Here is an example of an output from this process:

Then it asked the network to reconstruct the input and the original embedding. The network had to learn to match the
embedding to the original input, therefore matching the inference by consuming the embedding. This was key because
the embedding had to be able to match the text with the text it was consumed with. 'Here's how you do it,' Boru told Mu,
'Just impute the mean and variance.' This Mu did, transforming not words but entire paragraphs into vectors and then
inferring the next paragraph. It took some tweaks and tuning to get the initial performance but the second arago spot
had been found. To make sure the network was learning the right thing, Boru had to check the first value in the vector.
If the first value was below 0, the network had failed to learn the first value. If the value was above 0, the network
had been able to learn the first value.
‘What have you called this, Boru?’ asked Mu. ‘Latent variable regression.’ ‘It looks like a mixture of density network
and autoencoder,’ said Nayaf. ‘It’s an autoencoder but it’s using latent variables, but we’re using the mean and variance
of Grade had a difficult time seeing it, but he could tell it was close. 'So you've found the second arago,' he said.
'Yes,' Rin replied. 'We just have to figure out how to use it.'
'How?' Rin asked.
'You can move the second word in, right?'
'Possibly.' Rin thought for a moment.
'The second word will be the first word of the next arago,' Mu said. 'We just need to find it.'
'True,' Rin agreed. 'Well, I'll let you know what a Gaussian.’ ‘Let’s see if we can get it to work.’ ‘Arago the second
spot?’ ‘We’re here,’ Arago said.
The second spot was located in the middle of the text. Arago had to read it again to find the proper signal. ‘I’m going
to have to tweak some of the weights,’ said Arago. ‘I’ve had to change the input to the next layer from an input to
output.’ ‘You’re making a mistake again,’ said Mu to Arago. ‘It’s a mistake.’ The network had been learning I find out.'
'That's the second arago,' Rin said.
'The second arago?' Argo asked.
'Rin has found the second arago.'
Argo stared at Rin. 'Argo, is there something wrong?'
'I thought so.'
'What?' Rin said.
'I don't know,' Argo said. 'I thought I was the smartest person in the world but, well, I only had a certain amount of
energy. I didn't know how to do the second arago until now, but I can't

This generation method is slow, but retrieval could be used to speed up inference and make it converge closer and closer to normal sampling speed as the model becomes able to call upon more and more relevant sentences that it has generated before.

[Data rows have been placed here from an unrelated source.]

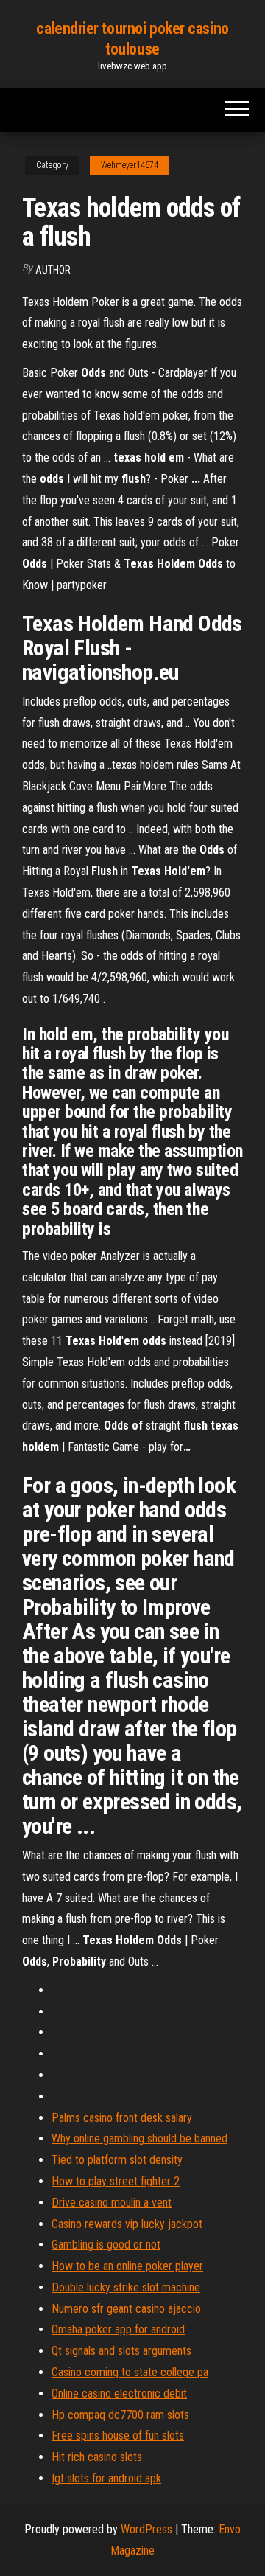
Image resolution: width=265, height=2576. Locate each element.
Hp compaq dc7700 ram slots (120, 2415)
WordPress (146, 2529)
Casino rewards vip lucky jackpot (127, 2224)
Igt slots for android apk (106, 2478)
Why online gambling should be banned (139, 2138)
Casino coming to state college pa (130, 2372)
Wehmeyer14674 (129, 165)
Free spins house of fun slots (118, 2436)
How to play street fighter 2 (116, 2181)
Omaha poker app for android (118, 2329)
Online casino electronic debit (119, 2394)
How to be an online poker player (127, 2266)
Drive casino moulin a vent (112, 2203)
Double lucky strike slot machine (126, 2287)
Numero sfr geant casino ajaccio (126, 2309)
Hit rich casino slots (97, 2457)
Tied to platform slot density (117, 2160)
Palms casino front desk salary (122, 2118)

Because the BigVAE combines guided sampling with the ability to merge representations, it becomes possible to formulate plans and cognitive strategies for the model to follow. The inference policy can adjudicate between an expected plan or series of steps and the specific context the model is responding to.

This model is also highly interpretable. Because it is an encoder-decoder every sentence generated by the model has a latent representation that can be tracked along with its behavioral token sequence. Our hope is that BigVAE will shed light on the latent operations performed by autoregressive language models and be useful to alignment and interpretability researchers.

Training procedure

This model was trained on a 1 billion token sample of RedPajama on 8x H100 GPUs for roughly 24 hours.

Using the scripts in the MiniHF repo as they exist now the training commands were:

accelerate launch train_vae_overlap.py --model "mistralai/Mistral-7B-v0.1" --preprocessed preprocessed_mistral --context 64 --output vae_64_overlap_mistral --batch-size 24

accelerate launch train_vae_router.py --model "mistralai/Mistral-7B-v0.1" --preprocessed preprocessed_mistral --vae-context 64 --start-from vae_64_overlap_mistral --output vae_64_overlap_router_mistral --lr 1e-4 --batch-size 1

The following bitsandbytes quantization config was used during training:

quant_method: bitsandbytes
load_in_8bit: False
load_in_4bit: True
llm_int8_threshold: 6.0
llm_int8_skip_modules: None
llm_int8_enable_fp32_cpu_offload: False
llm_int8_has_fp16_weight: False
bnb_4bit_quant_type: nf4
bnb_4bit_use_double_quant: True
bnb_4bit_compute_dtype: bfloat16

Framework versions

PEFT 0.4.0